The combination of exenatide and dapagliflozin produced better results than did either drug alone in patients with type 2 diabetes whose glucose levels aren’t controlled effectively by metformin.
At 28 weeks, HbA1c levels were lower in the combination group, where a third of patients lost more than 5% of their body weight, and 45% reached HbA1c levels under 7.0%, outpacing those on the solo treatments.
Cristian Guja, MD, of the Carol Davila University of Medicine and Pharmacy in Bucharest, Romania, presented the findings of DURATION-8, a 28-week randomized, double-blinded study at 109 sites in six countries, Sept. 16 at the annual meeting of the European Association for the Study of Diabetes. The study was published simultaneously in the Lancet Diabetes & Endocrinology.
In 2014 and 2015, 695 adults with type 2 diabetes and insufficient glycemic control, defined as HbA1c 8%-12%, were randomly assigned to one of three groups: exenatide plus dapagliflozin (n = 231), exenatide alone (n = 231; n = 1 untreated), or dapagliflozin alone (n = 233). All were given placebo pills or injections for 1 week before randomization.
Patients’ average age was 54-55 years, most were white (82%-85%), with 37%-42% reporting Hispanic heritage. Men and women were nearly equally represented. The average body mass index was 32-33 kg/m2. Patients took basal insulin on a rescue basis as needed and were continued on prescribed blood pressure and cholesterol medications.
At 28 weeks, baseline HbA1c in the combination group fell by 2.0% (9.3% to 7.3%), compared with 1.6% (9.3% to 7.6%) in the exenatide-only group and by 1.4% (9.3% to 7.8%) in the dapagliflozin-only group.
Combination therapy was “significantly superior” to either drug alone for all secondary endpoints, including reduced fasting plasma and postprandial glucose, more patients with an HbA1c less than 7.0%, weight-related measures, and lowered systolic blood pressure (Lancet Diabetes Endocrinol. 2016 Sep 16. doi. org/10.1016/S2213-8587(16)30267-4).
Specifically, the percentage of patients with an HbA1c less than 7.0% was 45% for the combination group, 27% for the exenatide group, and 19% for the dapagliflozin group at 28 weeks. A third of patients taking the combination lost more than 5% of their weight, compared with 14% of those on exenatide alone and 20% of those on dapagliflozin.
The side-effect rate (57%) was highest in the combination group and lower (54% and 52%, respectively) for the exenatide and dapagliflozin groups.

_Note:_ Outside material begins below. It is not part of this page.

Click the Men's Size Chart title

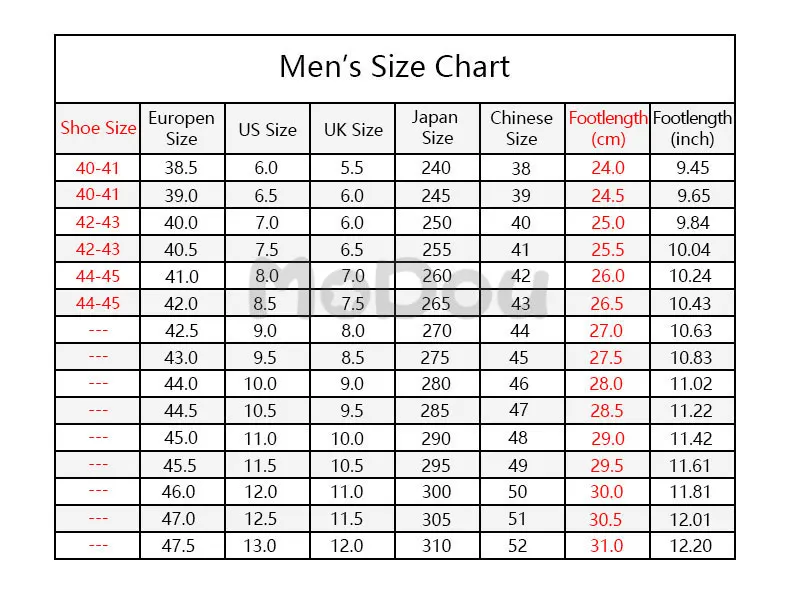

Diarrhea, injection-site nodules, nausea, and urinary tract infection occurred in 5% or more of patients in at least one of the three groups. Across all study groups, 2%-5% of patients discontinued treatment because of side effects; discontinuation was greatest (5%) in the exenatide group. Three patients in the combination group died, as did one patient in each of the solo-treatment groups.

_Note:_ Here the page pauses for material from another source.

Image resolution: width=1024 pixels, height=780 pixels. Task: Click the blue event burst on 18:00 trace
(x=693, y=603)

This study “provides high-quality evidence that the combination of exenatide and dapagliflozin is more effective than either drug alone in patients with inadequate response to metformin monotherapy,” Dr. Guja and his colleagues noted.

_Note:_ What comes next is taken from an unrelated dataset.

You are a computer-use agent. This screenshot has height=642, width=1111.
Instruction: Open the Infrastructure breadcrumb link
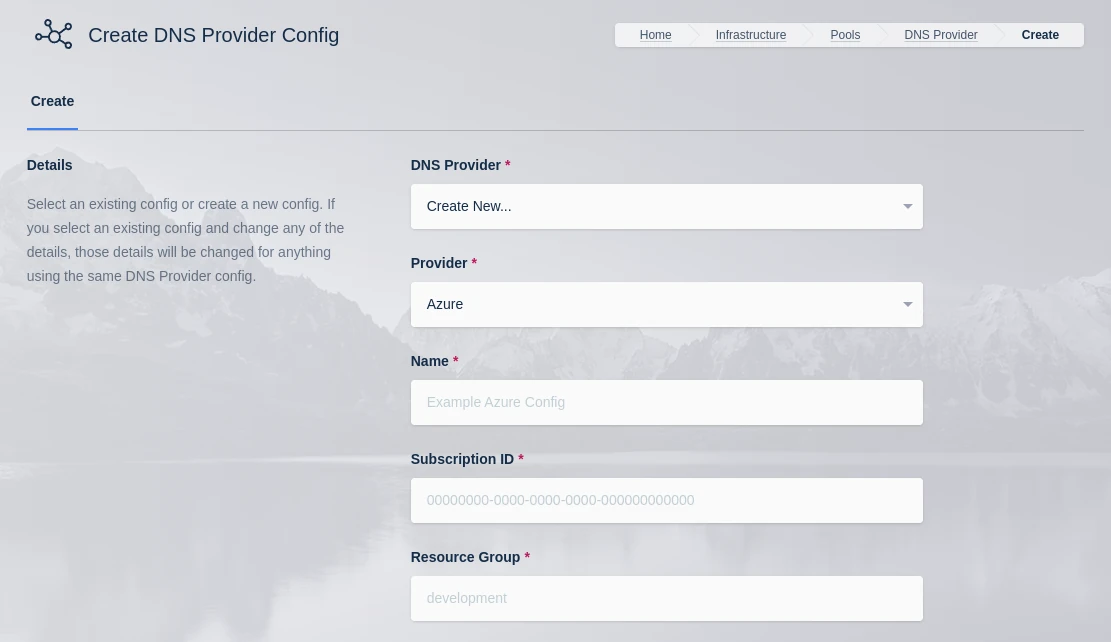750,35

In a commentary, Michael A. Nauck, MD, and Juris J. Meier, MD, both of St. Josef Hospital in Bochum, Germany, called the percentage of patients (45%) who reached an HbA1c level of less than 7.0% in the combination treatment group “disappointing.” They suggested that GLP-1 receptor agonists (i.e., exenatide) may be more effective when combined with SGLT2 inhibitors (i.e., dapagliflozin) than when used with insulin treatment.
The study was funded by AstraZeneca, maker of both exenatide and dapagliflozin.